You always mess things up, Manu!
This is all your fault!
Look who's talking now!
Wait, hold on! So now you
now you're walking, is that right?
Well, I can explain. It's very simple.
I had sprained my ankle when Sara met me,
and she thought I was disabled, okay?
- Okay.
- Yeah.
Thing is, you were so kind
I just couldn't tell you the truth.
But you and I can still be besties, right?
Come on, enough chitchat.
We gotta kill Azrael.
- You mean, the real Azrael.
- Why did you pretend you were Azrael?
Do you know what it's like
to be a teenager forever?
In movies like HollyBlood it seems cool.
But you realize you can't open up
a bank account or rent an apartment.
You get crappy jobs and crappy pay.
If you can find the vampire
that changed you and then murder him,
you can be human again.
That's right. This is technically correct.
I found out about
the legend of Azrael.
Then I heard about Borja
on the Facebook group for alumni.
I realized that the creature that
changed me was at our high school.
But apparently,
she's always been here.
Of course!
That's why we have
the annual blood drive at school.
Then why did she murder Borja?
Because it's important
to maintain some good habits.
Help them!
Who votes for Pelofrito going out there
and getting rid of that monster?
- Yes.
- No fucking way!
It would take an army of vampires
to get rid of that creature.
Exactly!
If we drink your blood, we'll change,
and we can beat her together.
- It'll take more than two of you.
- Count me out of this, guys.
I took an oath as a vampire slayer,
so I can't.
Watch out!

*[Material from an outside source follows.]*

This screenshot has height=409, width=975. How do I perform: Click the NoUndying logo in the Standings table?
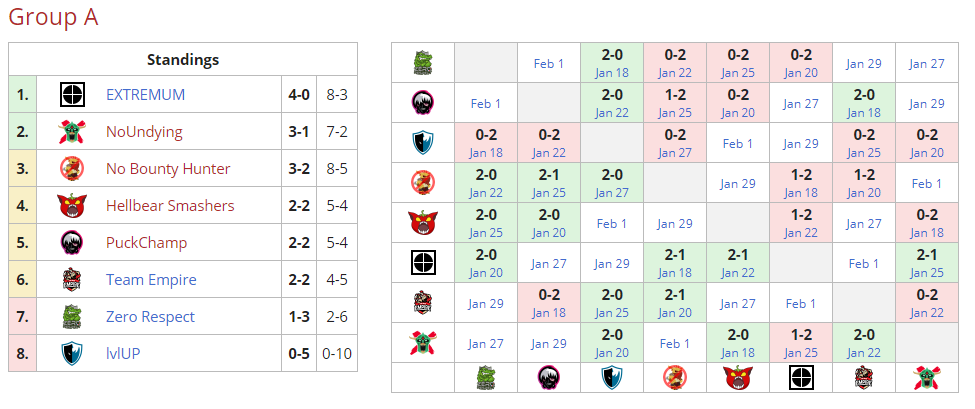point(72,132)
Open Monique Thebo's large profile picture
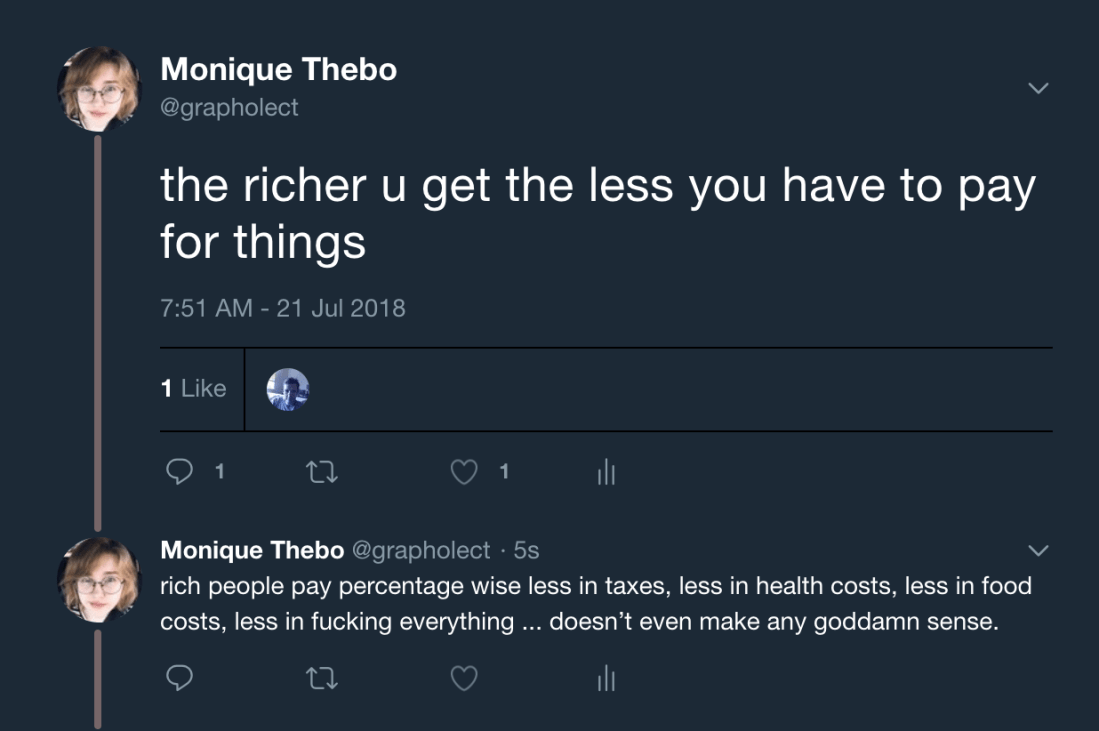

Here she comes!
Take this.
I will have you all soon!
- I have all eternity!
- Who wants to go first?
You'll come out eventually,
you rats!
If we kill a nun, will we burn in hell?
Don't worry about it.
Three Lord's Prayers and all is forgiven.
You bunch of amateurs.
You're going to pay
for everything you've done to us!
She's flying away!
She's mine!
Let me go!
Think. Think.
Holy water's
the only thing that harms her.
I gotta pee, then. In the pool!
Pelofrito made me drink balloons of water,
so, technically, my urine is holy water.
We need to get her to the pool! Grab her!
Come on!
Let me go. Let me go!
When I'm done with you,
I'll go after your families.
- Come on!
- I can't when people are watching.
Yeah!
The water in the pool
has now been blessed!
Throw her in!
It burns!
What is going on here?
She's transformed.
Into a hottie.
What are you doing?
Push her in. We have to kill her.
Yes, but we should let the girl
explain herself first, right?
Papa, Manu, you guys, wake up!
Yeah, sure. It's easy for you
because you're in love, but...
Hey, are you cold or something?
If you let me go,
we'll have some fun.
She's using mind control!
Carmen! Help me!
The Lidia you knew online
really does exist,
and she's in front of you.
I'm sorry.
My God!
Oh my God, I'm human.
Javi!
Javi!
We're human again.
Javi!
Javi!
Javi!
Holy crap!
He's all right?
Yoo-hoo.
Oh, son! Oh!
You scared me.
I'm sorry.
Whoo! For a minute,
I really thought that was it, huh?
I'm so glad you're back.
Because we have unfinished business.
I may well become a Buddhist.
Whoo!
Do we really
have to watch this movie again?
Honestly, I think this is
the worst thing I've ever seen.
Except for that vampire nun, right?
No way. This is much worse.
At least here
they can only die of severe pneumonia.